I have to process these URLs such that if there is one word(word between 2 slashes) different between 2 URLs and number of such occurrences is > 1000, I replace that word by *

For example, in the above file, I will have

http://www.example.com/images/*
http://www.example.org/p/q/r/*/s/t

The file size is in hundreds of GBs. Can someone help me out with this?


Solution

  • We have proposed a MapReduce algorithm for this problem in this paper (end of page 3), which is a parallel adaptation of the sequential "infix extraction" algorithm, introduced in another paper (page 4, Algorithm 1).
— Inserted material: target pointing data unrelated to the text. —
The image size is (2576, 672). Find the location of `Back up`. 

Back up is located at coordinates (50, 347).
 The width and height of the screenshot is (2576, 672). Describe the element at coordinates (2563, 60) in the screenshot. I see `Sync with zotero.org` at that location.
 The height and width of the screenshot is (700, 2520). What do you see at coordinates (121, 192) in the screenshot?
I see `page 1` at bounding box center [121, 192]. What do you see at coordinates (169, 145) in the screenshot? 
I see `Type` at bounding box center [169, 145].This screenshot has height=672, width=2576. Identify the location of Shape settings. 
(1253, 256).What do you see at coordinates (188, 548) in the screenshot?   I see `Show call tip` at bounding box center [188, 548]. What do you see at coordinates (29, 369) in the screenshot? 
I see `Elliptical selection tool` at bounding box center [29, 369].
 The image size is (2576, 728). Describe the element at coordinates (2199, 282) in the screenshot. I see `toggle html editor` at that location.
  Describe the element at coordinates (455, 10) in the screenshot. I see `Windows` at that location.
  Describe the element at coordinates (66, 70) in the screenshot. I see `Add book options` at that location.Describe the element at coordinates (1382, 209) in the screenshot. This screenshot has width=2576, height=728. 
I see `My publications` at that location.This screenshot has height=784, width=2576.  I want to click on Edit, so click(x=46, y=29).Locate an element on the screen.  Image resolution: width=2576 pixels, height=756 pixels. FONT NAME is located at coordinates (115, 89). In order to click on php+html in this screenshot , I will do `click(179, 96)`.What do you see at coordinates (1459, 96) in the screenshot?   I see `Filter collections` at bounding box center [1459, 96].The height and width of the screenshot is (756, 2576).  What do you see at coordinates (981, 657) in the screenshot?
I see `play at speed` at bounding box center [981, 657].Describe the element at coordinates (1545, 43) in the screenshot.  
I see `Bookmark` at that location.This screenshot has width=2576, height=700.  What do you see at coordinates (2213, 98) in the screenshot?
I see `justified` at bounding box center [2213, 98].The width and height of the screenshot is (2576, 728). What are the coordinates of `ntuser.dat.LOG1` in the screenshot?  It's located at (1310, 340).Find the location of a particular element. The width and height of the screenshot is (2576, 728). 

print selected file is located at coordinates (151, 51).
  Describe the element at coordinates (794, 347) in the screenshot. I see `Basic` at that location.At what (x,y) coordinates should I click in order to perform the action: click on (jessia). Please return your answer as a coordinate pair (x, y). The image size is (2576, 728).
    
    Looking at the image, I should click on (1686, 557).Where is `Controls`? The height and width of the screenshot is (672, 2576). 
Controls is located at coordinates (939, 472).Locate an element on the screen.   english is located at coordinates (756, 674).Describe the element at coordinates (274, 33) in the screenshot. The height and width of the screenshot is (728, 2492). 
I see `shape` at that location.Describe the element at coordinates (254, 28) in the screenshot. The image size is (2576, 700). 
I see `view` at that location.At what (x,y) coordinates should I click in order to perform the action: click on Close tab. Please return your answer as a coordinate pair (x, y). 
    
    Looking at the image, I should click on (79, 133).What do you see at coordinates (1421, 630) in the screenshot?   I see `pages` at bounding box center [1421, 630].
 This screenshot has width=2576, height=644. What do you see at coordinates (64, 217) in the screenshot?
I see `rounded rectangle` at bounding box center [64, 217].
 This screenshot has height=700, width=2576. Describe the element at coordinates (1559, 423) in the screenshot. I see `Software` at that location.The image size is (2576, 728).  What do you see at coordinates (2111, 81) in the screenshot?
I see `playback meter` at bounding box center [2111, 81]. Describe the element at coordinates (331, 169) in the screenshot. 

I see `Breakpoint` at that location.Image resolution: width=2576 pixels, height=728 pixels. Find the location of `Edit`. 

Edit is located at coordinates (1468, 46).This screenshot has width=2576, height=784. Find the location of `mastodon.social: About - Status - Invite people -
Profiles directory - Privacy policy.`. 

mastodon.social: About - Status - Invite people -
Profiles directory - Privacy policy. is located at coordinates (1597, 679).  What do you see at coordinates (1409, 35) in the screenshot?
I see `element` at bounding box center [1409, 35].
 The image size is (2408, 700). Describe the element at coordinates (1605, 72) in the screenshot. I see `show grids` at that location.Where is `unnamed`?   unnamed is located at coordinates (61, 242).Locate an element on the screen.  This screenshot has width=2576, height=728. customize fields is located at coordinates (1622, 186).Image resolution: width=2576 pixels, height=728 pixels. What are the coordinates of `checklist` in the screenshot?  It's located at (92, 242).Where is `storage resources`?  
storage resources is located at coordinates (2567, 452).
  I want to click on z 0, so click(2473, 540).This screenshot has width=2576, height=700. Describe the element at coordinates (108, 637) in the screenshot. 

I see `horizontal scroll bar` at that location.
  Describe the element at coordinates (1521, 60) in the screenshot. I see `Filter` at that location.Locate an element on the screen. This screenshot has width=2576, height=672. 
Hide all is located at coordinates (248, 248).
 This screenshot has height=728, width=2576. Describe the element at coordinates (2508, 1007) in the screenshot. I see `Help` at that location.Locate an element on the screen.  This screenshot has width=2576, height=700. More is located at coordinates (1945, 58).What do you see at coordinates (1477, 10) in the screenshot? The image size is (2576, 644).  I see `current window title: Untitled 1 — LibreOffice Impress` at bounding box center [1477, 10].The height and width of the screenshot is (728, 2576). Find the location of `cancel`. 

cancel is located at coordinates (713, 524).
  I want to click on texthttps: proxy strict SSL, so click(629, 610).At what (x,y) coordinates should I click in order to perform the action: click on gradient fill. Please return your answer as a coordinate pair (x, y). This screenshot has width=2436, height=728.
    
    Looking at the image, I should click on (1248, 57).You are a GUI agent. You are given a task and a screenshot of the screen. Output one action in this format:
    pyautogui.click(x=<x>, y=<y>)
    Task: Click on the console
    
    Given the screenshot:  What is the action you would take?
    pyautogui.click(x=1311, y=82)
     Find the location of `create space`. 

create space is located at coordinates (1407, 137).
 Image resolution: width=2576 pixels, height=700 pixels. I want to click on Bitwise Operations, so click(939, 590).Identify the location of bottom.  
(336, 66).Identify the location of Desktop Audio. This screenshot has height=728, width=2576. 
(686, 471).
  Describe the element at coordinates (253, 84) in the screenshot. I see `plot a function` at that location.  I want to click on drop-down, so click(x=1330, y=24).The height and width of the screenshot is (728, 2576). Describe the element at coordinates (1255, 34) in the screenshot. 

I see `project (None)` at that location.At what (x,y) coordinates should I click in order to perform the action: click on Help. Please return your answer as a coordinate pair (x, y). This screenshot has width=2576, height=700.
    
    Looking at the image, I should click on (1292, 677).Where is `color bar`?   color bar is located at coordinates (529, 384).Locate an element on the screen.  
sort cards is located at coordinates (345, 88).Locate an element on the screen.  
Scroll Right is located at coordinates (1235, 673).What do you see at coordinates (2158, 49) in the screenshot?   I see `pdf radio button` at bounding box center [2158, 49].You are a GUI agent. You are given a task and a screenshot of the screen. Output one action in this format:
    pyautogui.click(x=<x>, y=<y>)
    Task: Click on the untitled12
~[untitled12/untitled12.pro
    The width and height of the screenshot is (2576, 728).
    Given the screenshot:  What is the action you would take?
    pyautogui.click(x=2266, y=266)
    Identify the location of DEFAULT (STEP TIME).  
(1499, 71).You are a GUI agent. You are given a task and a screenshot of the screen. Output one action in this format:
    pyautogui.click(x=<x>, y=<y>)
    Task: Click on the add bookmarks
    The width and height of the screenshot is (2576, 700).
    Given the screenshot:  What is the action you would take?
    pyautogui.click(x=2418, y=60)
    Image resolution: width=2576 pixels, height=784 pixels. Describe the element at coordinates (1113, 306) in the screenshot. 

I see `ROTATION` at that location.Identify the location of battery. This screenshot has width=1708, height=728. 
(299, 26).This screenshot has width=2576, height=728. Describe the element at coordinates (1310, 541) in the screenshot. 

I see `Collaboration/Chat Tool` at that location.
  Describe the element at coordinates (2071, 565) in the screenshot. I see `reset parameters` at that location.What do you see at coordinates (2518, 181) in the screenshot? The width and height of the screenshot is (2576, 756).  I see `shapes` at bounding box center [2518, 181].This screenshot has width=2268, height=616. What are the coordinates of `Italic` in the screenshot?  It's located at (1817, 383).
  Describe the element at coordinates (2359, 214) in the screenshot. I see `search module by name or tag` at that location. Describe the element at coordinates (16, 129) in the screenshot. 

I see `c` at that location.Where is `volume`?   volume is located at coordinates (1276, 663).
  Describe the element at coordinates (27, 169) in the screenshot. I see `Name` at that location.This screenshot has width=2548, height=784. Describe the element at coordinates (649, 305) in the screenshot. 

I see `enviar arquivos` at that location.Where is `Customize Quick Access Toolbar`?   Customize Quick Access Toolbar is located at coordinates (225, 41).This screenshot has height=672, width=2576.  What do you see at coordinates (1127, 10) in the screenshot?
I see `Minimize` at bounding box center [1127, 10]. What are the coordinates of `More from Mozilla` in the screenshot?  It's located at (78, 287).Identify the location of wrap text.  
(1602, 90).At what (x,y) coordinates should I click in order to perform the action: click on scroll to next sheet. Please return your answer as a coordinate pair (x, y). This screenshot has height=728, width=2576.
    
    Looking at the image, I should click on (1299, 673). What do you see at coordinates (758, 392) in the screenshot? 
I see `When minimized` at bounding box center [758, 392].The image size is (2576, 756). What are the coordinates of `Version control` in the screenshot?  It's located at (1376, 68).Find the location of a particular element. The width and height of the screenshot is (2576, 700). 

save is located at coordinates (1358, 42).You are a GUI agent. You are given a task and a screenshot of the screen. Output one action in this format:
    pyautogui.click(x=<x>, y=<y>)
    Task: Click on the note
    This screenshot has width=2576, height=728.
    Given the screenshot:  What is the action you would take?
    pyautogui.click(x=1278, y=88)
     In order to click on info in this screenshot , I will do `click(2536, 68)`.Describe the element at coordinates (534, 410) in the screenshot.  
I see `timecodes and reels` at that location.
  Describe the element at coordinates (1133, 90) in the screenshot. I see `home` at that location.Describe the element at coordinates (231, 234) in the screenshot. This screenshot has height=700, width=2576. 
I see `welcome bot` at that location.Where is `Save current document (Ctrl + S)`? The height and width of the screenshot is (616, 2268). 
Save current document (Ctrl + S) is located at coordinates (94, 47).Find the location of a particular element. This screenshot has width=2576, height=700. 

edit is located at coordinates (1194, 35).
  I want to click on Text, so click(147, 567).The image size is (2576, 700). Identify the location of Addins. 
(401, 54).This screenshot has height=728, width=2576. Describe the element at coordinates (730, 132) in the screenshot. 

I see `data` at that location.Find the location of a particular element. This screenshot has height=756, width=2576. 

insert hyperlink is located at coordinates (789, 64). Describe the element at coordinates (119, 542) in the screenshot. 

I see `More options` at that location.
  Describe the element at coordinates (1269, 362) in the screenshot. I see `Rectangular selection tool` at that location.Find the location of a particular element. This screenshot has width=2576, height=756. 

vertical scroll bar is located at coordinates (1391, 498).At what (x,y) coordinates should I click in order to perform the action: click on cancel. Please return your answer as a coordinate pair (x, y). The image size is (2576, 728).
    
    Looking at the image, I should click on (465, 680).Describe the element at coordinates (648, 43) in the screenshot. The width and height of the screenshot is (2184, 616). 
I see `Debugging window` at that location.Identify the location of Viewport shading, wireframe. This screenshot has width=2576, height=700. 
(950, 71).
    Here, I quote the sequential algorithm:

    1. sort URIs
    2. tokenize URIs at all special characters
    3. cluster URIs according to the first n tokens 
    4. for all clusters do
    5.   for all URIs in the cluster do
    6.     for all possible prefixes do
    7.       find the set of (distinct) next tokens T
    8.     end for
    9.   end for
    10.   for all URIs in the cluster do
    11.     set as a prefix the one with the largest |T|
    12.     set as infix the substring following the prefix
    13.   end for
    14. end for
    

    The main idea of the parallel version is that you create the clusters (step 3), by using as map output key the second token of the URI (after http://), and then perform similar operations to steps 4-14) in each reducer, i.e., in each cluster. The source code of our parallel version can be found here.

    After you extract the "infix" of each URI, you can easily replace it with any character you wish, e.g., '*'. Keep in mind that this is an expensive process, which makes sense to be done in MapReduce, only when you have millions+ of URIs, which it seems that you do have.